WORK TO COMPLETE
Identify every line in the data below that contains the string "vertical", matching case exactly, and copy each of those lines in full.

Data for locating described items
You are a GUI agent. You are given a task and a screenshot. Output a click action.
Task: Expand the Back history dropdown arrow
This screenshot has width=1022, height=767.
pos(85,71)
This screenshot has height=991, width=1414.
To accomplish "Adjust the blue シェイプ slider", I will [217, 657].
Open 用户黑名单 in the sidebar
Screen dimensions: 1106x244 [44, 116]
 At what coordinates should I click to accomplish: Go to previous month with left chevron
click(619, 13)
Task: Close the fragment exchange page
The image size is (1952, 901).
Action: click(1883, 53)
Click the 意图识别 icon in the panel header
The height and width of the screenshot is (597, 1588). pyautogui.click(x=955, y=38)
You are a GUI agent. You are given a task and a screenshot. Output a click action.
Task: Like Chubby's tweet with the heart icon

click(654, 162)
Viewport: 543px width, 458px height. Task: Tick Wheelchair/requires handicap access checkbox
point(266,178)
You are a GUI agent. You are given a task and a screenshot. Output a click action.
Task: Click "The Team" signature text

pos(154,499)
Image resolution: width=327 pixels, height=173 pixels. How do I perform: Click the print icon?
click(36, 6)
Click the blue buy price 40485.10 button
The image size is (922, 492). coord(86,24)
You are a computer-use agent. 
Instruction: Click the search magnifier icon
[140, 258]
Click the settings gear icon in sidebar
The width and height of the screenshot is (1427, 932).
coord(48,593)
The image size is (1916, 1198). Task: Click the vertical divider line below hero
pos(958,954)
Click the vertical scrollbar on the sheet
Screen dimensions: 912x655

SOLUTION FOR THIS PROBLEM
The image size is (1916, 1198). Task: Click the vertical divider line below hero
Click the vertical scrollbar on the sheet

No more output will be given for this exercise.